Entries provided.
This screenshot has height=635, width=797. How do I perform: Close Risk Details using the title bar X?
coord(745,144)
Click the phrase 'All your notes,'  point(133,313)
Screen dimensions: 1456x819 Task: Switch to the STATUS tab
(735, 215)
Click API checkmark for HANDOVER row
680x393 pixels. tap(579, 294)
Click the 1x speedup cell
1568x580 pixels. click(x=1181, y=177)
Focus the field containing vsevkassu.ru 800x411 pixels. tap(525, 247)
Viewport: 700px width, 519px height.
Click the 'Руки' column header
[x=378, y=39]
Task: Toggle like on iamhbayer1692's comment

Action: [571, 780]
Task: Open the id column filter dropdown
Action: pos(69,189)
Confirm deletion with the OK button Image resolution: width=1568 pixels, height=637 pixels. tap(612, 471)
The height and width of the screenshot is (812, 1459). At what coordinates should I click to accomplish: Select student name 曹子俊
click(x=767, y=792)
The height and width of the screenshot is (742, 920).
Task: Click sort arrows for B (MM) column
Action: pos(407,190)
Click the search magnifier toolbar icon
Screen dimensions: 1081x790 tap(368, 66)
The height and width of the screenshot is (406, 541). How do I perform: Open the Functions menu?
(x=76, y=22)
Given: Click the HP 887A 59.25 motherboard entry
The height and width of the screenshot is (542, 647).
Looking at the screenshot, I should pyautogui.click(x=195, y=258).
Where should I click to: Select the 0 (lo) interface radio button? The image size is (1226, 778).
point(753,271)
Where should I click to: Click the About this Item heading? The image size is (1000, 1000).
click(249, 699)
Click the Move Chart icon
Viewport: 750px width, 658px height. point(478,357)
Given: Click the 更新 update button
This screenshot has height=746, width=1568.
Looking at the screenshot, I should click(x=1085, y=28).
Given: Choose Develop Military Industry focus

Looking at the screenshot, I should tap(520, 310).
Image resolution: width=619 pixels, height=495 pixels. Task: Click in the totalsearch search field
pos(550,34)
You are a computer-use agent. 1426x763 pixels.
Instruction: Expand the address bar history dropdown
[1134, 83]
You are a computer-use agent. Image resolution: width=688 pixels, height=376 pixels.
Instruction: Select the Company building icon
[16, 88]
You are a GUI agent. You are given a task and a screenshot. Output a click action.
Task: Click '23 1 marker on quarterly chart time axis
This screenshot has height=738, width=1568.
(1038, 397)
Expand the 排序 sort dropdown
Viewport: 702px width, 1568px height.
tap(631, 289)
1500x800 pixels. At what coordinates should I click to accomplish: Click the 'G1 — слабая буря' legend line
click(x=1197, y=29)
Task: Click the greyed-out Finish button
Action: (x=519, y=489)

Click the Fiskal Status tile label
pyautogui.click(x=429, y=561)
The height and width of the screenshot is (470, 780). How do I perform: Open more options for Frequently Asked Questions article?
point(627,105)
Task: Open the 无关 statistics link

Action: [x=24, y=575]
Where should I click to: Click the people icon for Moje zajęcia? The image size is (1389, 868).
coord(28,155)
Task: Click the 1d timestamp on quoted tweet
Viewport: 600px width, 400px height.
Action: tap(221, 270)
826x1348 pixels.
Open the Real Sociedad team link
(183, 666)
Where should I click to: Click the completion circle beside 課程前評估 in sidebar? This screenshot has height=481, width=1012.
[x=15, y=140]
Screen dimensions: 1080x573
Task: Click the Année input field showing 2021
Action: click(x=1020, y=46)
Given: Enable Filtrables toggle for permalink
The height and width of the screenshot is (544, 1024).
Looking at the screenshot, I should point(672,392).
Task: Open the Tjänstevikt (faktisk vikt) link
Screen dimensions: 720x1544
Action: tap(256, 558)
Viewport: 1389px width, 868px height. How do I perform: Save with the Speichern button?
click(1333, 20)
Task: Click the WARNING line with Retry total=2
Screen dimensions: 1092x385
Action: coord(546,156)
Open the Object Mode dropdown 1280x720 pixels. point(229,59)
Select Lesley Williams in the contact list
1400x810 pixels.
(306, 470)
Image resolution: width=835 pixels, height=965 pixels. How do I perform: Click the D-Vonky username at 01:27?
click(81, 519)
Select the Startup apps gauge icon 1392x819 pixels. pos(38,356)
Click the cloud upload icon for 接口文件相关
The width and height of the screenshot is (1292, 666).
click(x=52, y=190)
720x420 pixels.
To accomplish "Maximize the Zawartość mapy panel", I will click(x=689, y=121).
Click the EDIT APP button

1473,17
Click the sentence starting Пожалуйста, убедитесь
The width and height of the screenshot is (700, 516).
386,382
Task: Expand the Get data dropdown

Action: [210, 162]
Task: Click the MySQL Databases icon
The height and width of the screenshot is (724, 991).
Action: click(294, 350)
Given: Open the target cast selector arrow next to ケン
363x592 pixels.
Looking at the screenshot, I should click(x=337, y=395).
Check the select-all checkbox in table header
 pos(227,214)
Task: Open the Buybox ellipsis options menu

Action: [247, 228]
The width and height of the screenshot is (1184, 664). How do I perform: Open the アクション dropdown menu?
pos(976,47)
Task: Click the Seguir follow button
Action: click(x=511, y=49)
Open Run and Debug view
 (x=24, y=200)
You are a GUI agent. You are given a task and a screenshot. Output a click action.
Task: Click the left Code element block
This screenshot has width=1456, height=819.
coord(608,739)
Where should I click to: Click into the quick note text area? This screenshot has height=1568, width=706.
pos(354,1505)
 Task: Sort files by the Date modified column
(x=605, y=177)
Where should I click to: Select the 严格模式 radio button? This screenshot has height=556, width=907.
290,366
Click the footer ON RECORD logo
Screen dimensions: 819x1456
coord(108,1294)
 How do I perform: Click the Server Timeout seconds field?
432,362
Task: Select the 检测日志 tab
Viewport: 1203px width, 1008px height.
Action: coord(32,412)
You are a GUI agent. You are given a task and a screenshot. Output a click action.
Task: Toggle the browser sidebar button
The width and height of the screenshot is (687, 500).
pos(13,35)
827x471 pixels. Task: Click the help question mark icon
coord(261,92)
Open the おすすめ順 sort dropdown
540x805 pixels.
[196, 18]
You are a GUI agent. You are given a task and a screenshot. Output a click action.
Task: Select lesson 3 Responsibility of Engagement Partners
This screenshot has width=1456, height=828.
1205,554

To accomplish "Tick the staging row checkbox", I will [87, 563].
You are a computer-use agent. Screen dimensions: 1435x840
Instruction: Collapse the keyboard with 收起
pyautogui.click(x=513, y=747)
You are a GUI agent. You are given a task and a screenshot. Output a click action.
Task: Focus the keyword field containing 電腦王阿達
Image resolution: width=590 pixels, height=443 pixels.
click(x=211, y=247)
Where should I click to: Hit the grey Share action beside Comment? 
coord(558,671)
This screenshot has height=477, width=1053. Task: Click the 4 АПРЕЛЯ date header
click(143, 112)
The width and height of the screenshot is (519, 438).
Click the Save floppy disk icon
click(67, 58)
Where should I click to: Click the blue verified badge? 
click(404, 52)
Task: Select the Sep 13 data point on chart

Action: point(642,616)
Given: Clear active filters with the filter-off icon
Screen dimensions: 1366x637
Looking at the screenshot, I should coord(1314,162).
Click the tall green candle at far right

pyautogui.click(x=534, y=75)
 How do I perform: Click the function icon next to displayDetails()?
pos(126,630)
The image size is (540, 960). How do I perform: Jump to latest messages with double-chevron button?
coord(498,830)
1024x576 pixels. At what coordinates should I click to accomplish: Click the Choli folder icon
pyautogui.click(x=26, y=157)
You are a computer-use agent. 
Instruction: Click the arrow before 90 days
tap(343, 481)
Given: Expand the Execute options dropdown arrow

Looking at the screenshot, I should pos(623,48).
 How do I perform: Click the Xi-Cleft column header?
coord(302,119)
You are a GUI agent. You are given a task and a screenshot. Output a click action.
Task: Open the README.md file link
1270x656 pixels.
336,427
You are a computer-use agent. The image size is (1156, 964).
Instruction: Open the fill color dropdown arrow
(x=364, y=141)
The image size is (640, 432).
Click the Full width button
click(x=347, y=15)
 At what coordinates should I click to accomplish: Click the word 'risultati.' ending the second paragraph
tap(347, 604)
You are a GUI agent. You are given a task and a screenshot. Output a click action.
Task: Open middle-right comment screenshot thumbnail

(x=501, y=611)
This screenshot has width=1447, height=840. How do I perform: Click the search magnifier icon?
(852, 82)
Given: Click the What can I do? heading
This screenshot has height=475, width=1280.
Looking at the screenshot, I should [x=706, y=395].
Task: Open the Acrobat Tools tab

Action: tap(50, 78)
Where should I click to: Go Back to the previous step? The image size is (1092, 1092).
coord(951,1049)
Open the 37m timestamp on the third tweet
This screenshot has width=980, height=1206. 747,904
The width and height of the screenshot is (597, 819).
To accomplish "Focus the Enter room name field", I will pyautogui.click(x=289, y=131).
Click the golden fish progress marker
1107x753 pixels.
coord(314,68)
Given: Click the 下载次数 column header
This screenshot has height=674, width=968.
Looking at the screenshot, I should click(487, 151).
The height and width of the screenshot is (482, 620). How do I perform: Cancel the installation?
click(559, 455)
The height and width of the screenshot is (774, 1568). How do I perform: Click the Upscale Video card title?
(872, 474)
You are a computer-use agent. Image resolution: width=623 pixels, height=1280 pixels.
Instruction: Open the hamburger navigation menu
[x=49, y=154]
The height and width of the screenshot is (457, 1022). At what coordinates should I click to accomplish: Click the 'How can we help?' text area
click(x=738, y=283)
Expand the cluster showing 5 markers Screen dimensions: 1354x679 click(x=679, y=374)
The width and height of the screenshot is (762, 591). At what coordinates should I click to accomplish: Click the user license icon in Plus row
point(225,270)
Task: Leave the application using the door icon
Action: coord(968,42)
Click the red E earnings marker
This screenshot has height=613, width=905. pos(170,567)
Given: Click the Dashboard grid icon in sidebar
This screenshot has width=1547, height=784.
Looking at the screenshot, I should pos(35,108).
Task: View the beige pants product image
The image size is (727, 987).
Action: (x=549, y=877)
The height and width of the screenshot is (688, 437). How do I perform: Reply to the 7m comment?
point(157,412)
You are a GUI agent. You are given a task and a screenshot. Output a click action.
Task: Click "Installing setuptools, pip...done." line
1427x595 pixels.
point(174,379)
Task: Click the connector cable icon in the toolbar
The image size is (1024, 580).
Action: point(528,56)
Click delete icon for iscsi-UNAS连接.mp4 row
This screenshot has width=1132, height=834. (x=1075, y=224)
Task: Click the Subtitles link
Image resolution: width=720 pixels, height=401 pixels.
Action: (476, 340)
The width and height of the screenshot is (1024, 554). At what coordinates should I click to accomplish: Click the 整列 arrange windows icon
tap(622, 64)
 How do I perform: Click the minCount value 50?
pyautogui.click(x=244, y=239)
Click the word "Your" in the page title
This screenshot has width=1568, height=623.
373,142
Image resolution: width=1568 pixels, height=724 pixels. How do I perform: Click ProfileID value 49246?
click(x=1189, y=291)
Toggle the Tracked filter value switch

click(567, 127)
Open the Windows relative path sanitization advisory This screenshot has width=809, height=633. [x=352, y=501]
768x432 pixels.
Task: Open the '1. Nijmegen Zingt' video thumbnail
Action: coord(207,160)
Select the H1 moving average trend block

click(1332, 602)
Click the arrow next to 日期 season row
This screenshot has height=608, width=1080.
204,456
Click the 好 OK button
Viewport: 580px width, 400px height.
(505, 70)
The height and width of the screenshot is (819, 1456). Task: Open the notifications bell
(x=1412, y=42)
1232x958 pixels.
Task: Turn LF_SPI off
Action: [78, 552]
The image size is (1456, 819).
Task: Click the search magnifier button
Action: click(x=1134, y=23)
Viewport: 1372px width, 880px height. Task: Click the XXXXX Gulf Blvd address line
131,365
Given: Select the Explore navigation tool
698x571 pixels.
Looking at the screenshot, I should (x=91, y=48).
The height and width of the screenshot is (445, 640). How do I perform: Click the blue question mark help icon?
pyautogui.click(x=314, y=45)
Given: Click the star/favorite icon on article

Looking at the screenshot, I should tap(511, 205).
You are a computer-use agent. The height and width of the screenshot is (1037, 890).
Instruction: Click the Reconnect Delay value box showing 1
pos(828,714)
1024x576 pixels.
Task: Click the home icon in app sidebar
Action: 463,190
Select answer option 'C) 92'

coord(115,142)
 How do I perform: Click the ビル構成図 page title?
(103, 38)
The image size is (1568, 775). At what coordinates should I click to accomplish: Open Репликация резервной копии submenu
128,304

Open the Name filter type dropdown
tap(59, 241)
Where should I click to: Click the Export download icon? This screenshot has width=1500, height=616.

What the exercise asks.
Reproduce each line from the listing above that includes the word "computer".

Written solution.
You are a computer-use agent. 1426x763 pixels.
You are a computer-use agent. Image resolution: width=688 pixels, height=376 pixels.
You are a computer-use agent. Screen dimensions: 1435x840
You are a computer-use agent. 
You are a computer-use agent. The image size is (1156, 964).
You are a computer-use agent. Image resolution: width=623 pixels, height=1280 pixels.
You are a computer-use agent. The height and width of the screenshot is (1037, 890).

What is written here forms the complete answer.